OpenAI's open source play: how gpt-oss aims to reset the AI market
The new gpt-oss open-weight models undercut OpenAI's own closed LLMs, marking a strategic pivot designed to reshape the competitive AI market.
OpenAI has released gpt-oss, its first open-weight language model series since GPT-2 in 2019. The release includes two text-only models, gpt-oss-120b and gpt-oss-20b, which are available under the permissive Apache 2.0 license. The larger model delivers performance that achieves near-parity with OpenAI’s own o4-mini closed model, signaling a significant strategic pivot that directly challenges the existing AI market and the company's own business model. This move validates the growing influence of the open-source ecosystem, which has seen a surge of powerful models from international competitors.
Under the hood of gpt-oss
Both gpt-oss models are built on a Transformer foundation that uses a Mixture-of-Experts (MoE) architecture, a design that has become increasingly standard for efficient frontier models (also used in other popular models such as DeepSeek-R1). An MoE model consists of numerous smaller "expert" sub-networks. For any given input, the model intelligently routes it to only a few relevant experts instead of engaging the entire network. This approach drastically reduces the computational load for inference.
The larger gpt-oss-120b contains 117 billion total parameters, 128 experts, and four active experts and 5.1 billion active parameters per token. The smaller gpt-oss-20b has 21 billion total parameters, 32 experts, and activates four experts and 3.6 billion per token. Both models support a 128,000-token context length and use techniques like grouped multi-query attention (MQA) and Rotary Positional Embeddings (RoPE) for efficiency.
OpenAI also open-sourced its tokenizer, o200k_harmony, alongside the models. However, while the weights are open, the release is not fully open source in the purest sense.

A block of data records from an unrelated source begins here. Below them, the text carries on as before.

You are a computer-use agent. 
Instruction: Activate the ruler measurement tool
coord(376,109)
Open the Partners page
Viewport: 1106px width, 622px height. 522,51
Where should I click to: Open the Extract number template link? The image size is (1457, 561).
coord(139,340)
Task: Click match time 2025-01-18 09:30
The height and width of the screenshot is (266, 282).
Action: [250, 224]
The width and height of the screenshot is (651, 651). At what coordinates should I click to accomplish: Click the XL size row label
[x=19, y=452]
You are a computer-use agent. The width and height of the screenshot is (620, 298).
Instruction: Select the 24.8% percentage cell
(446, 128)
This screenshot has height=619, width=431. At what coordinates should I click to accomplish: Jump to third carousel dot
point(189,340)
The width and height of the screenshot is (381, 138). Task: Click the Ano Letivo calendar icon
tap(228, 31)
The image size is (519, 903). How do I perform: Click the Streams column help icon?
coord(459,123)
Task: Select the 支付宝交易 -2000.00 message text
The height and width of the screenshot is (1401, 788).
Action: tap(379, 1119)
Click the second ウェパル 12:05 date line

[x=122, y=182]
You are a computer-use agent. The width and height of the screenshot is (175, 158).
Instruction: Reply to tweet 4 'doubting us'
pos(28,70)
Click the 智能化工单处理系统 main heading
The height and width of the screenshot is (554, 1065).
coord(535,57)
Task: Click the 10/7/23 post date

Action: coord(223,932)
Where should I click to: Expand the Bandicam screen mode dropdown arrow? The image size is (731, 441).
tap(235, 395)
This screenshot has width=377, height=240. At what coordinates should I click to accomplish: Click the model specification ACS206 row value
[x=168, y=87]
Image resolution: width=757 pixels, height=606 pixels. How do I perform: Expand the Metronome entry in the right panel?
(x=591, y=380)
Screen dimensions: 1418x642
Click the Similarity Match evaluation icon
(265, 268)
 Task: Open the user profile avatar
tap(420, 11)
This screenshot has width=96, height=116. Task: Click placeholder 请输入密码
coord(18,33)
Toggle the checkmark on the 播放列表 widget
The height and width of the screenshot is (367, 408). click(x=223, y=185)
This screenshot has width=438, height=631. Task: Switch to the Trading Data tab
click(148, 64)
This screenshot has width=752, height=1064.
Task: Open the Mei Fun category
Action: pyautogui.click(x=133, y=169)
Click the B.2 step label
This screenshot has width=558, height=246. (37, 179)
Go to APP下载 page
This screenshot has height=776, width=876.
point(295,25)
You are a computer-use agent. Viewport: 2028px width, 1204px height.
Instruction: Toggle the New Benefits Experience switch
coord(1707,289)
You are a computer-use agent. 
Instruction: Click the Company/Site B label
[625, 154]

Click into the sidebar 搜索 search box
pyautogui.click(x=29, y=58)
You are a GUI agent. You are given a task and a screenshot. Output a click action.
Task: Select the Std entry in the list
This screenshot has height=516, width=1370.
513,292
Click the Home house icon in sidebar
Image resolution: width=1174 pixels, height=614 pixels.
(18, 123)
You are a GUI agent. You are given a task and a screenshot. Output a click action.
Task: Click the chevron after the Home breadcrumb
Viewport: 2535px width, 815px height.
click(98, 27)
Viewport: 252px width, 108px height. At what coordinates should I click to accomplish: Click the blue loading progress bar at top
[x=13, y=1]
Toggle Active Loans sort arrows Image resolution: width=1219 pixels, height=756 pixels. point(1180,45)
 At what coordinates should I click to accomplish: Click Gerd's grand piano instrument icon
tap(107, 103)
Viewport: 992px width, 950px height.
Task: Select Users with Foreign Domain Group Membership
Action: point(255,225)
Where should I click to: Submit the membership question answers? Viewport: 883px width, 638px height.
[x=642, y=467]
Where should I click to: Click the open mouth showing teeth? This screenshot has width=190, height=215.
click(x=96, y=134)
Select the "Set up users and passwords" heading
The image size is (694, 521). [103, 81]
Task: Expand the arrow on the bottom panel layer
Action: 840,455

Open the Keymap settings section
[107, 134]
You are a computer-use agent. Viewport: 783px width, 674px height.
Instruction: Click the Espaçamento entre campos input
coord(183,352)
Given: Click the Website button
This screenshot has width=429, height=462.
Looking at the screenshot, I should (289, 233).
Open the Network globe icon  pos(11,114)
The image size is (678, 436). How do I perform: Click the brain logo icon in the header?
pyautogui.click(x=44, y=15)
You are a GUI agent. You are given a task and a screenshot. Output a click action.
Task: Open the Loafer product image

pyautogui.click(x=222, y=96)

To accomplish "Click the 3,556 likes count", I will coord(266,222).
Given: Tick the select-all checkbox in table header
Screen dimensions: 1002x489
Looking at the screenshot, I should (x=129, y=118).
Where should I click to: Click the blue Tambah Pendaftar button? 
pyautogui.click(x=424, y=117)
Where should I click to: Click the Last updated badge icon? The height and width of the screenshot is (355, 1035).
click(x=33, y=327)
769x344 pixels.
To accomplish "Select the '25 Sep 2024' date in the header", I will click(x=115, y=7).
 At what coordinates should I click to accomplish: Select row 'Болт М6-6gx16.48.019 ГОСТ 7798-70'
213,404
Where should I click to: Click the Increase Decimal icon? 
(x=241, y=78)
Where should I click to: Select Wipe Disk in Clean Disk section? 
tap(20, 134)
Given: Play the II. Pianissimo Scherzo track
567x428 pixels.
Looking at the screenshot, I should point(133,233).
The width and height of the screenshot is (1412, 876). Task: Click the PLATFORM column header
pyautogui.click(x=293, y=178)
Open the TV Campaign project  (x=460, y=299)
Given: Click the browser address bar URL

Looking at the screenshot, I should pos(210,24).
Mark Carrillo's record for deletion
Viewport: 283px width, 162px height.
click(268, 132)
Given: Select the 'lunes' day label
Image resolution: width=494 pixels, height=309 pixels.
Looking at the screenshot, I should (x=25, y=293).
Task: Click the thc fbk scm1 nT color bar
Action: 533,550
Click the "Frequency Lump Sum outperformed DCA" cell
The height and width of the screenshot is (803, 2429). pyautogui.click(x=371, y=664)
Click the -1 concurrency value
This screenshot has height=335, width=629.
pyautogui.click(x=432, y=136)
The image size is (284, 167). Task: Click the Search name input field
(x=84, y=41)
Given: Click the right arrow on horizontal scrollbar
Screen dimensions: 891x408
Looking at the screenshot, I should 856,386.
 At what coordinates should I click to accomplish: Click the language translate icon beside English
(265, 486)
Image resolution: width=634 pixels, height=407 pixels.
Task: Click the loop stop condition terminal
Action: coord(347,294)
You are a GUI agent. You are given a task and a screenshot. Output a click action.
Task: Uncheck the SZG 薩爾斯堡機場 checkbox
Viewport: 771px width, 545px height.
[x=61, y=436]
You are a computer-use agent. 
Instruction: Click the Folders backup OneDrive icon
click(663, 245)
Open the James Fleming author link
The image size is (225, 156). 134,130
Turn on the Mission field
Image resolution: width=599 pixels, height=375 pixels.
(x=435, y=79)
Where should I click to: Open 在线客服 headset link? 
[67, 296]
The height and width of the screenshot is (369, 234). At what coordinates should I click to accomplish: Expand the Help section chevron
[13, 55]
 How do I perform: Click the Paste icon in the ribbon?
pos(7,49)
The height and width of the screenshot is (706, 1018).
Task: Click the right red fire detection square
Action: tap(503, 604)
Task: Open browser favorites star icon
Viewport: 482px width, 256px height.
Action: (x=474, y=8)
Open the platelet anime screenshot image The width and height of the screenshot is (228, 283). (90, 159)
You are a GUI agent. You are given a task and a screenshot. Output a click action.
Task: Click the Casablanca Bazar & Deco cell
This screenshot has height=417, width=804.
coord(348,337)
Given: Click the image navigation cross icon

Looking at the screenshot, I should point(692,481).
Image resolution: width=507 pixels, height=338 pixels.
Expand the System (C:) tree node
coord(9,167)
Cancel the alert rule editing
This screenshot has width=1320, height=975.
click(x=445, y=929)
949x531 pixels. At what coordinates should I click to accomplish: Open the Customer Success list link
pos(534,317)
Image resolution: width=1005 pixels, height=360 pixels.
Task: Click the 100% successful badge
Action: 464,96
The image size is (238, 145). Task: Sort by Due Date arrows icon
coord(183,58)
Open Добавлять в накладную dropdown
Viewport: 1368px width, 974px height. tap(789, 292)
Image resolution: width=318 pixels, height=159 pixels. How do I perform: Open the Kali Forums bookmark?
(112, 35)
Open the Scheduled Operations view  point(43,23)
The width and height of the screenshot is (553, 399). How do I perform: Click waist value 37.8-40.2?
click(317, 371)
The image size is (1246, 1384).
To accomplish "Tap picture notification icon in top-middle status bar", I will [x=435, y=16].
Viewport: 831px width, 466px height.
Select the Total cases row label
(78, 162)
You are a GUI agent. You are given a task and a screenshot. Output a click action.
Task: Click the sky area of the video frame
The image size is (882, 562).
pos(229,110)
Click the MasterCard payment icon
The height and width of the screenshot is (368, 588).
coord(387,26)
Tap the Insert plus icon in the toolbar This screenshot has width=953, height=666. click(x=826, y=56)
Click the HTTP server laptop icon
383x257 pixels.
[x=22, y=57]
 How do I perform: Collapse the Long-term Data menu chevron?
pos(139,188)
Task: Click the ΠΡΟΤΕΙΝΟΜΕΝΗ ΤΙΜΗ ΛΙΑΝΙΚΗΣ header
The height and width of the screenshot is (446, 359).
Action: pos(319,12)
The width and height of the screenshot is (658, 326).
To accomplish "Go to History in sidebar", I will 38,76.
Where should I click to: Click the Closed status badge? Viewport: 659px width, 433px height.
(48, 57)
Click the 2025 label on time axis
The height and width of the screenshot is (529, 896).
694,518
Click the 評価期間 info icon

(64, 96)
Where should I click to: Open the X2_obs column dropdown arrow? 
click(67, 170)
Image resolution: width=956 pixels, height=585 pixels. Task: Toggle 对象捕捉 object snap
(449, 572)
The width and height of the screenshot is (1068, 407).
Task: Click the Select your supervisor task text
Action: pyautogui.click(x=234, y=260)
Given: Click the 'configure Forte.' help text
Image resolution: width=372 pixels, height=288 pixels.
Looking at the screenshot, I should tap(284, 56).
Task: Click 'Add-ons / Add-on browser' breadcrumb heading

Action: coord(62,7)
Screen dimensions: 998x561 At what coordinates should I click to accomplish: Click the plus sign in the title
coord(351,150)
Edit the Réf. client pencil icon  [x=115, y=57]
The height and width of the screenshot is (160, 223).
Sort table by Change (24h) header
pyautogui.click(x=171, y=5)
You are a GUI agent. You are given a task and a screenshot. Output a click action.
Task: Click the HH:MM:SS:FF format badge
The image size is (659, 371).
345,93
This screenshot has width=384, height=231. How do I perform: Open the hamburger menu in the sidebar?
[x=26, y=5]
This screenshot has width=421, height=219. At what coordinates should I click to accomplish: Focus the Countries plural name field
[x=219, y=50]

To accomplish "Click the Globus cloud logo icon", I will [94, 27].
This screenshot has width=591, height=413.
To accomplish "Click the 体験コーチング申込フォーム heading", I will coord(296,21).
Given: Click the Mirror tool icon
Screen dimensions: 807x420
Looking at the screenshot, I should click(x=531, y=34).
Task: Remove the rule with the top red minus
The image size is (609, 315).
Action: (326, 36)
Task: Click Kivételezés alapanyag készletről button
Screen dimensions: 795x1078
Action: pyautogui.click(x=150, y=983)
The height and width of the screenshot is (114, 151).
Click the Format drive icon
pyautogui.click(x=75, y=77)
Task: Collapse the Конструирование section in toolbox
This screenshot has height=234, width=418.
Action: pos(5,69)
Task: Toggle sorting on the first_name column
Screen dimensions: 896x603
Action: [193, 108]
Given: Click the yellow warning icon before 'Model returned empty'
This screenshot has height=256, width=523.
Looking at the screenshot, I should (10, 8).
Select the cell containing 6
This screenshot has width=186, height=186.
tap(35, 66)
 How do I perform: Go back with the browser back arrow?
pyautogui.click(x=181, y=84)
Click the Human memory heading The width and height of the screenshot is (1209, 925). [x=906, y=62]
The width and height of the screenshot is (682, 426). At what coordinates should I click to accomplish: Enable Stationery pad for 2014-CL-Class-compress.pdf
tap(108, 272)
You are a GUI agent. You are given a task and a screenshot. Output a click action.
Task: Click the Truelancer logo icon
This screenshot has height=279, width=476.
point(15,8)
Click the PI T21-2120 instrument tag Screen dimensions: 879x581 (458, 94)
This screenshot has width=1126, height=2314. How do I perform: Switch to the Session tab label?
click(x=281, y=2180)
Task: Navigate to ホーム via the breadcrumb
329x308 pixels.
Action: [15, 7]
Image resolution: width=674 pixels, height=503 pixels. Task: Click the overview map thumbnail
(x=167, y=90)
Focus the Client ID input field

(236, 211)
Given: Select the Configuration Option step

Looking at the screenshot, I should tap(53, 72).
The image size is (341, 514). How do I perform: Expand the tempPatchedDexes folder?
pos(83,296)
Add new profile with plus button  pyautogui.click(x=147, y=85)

It lacks the training data, training code, and the original base models, limiting its utility for researchers who seek to replicate the training process or deeply modify the architecture.
A new open-source performance benchmark
On key benchmarks, gpt-oss-120b matches or exceeds OpenAI's proprietary o4-mini in areas like general problem-solving (MMLU), tool use (TauBench), and the famously difficult benchmark Humanity’s Last Exam. It performs even better on competition mathematics (AIME 2024 & 2025) and health-related queries (HealthBench). The smaller gpt-oss-20b is comparable to o3-mini, making it a strong candidate for local and on-device applications.
The models are designed for agentic workflows with strong instruction following and tool use, such as web search and code execution. However, developers seeking multimodal capabilities and built-in tools must still turn to OpenAI’s API platform, as gpt-oss is strictly text-only.






Permissive licensing and broad accessibility
The decision to use the Apache 2.0 license makes gpt-oss highly attractive for commercial use. It places no restrictions on revenue generation or modification, unlike Meta's Llama license, which requires a separate commercial agreement for services with over 700 million monthly active users.
This licensing enables enterprises in highly regulated fields like finance and healthcare to deploy the models on their own hardware, ensuring data privacy. The models are also quantized and optimized for efficient deployment: gpt-oss-120b can run on a single 80GB GPU, while the 20B model requires just 16GB of memory.
To accelerate adoption, OpenAI has partnered with a wide range of platforms, including Azure, AWS, and Hugging Face, and hardware providers like NVIDIA and AMD.
OpenAI's strategic calculus
This release appears to be a calculated response to several market pressures. One key driver is the need to compete with a thriving open-source ecosystem, particularly high-performing models from Chinese firms like DeepSeek and Alibaba. In fact, OpenAI first declared intentions to release an open model after the release of DeepSeek-R1.
The release of gpt-oss is clearly undercutting a significant part of OpenAI’s market, especially for its non-frontier models. For example, the cost of running gpt-oss will be much lower than its closed equivalent o4-mini. This can cannibalize some of OpenAI’s own revenue base. However, there are already several other open models that match the performance of non-frontier models (e.g., Kimi-K2, GLM-4.5). And OpenAI executives acknowledged that many of their API customers already use a mix of paid OpenAI models and open-source alternatives.
gpt-oss is a clear effort to bring those users back into the OpenAI fold and make sure they remain within the family of models that will be compatible with future closed models that the AI lab releases.
In the cutthroat AI space, releasing open models that cost hundreds of millions of dollars to train is certainly not an act of charity.